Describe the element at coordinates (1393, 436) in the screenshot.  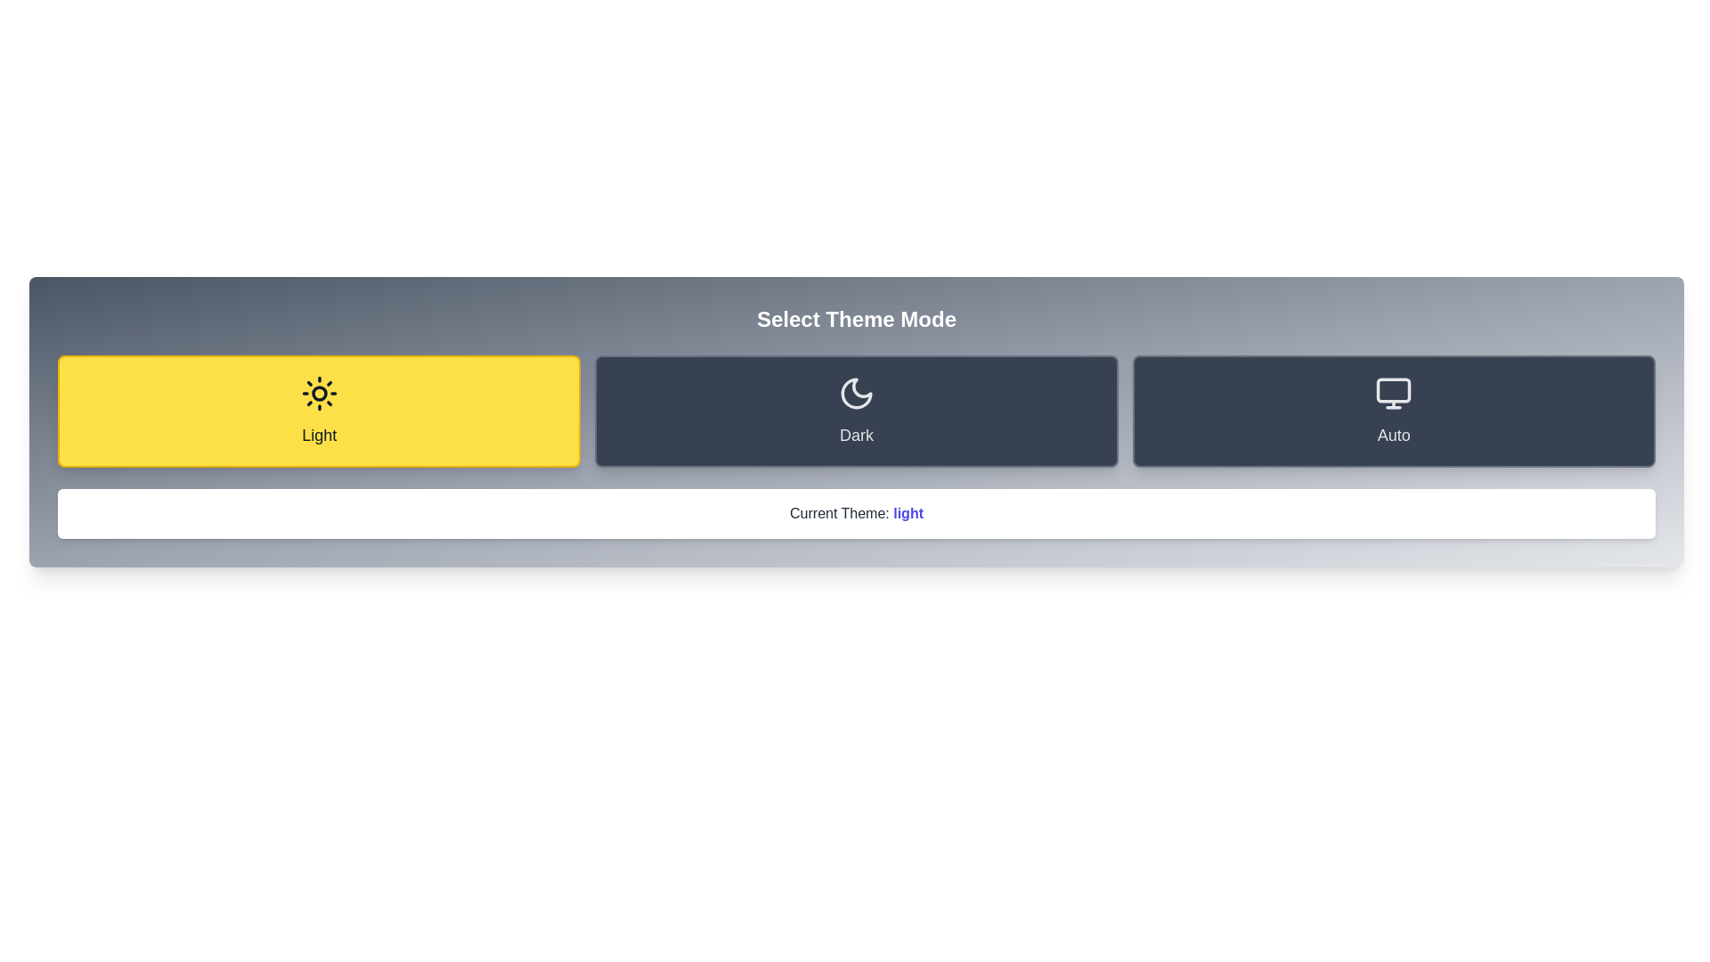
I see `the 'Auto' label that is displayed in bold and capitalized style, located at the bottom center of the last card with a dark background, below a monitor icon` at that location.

┄┄┄┄┄┄

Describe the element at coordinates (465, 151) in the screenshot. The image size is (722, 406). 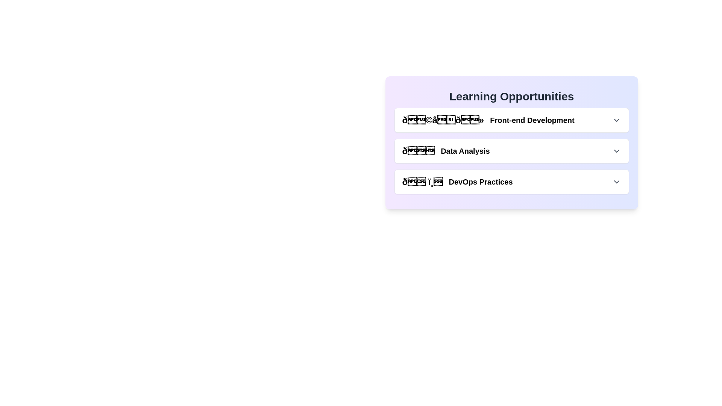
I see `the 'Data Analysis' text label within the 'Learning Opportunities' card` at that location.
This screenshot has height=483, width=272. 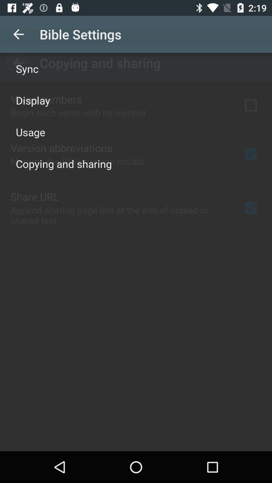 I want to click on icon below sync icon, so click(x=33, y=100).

┄┄┄┄┄┄

Could you lay out the lines from the one containing "Describe the element at coordinates (1393, 436)" through the one containing "label that is" as a two-column CSV with the headers request and description? Put one row per request, with each value in a quoted field, line breaks turned into spaces, and the pictures left out.

=== OUTPUT FOR THIS EXERCISE ===
request,description
"Describe the element at coordinates (1393, 436) in the screenshot.","I see `the 'Auto' label that is displayed in bold and capitalized style, located at the bottom center of the last card with a dark background, below a monitor icon` at that location."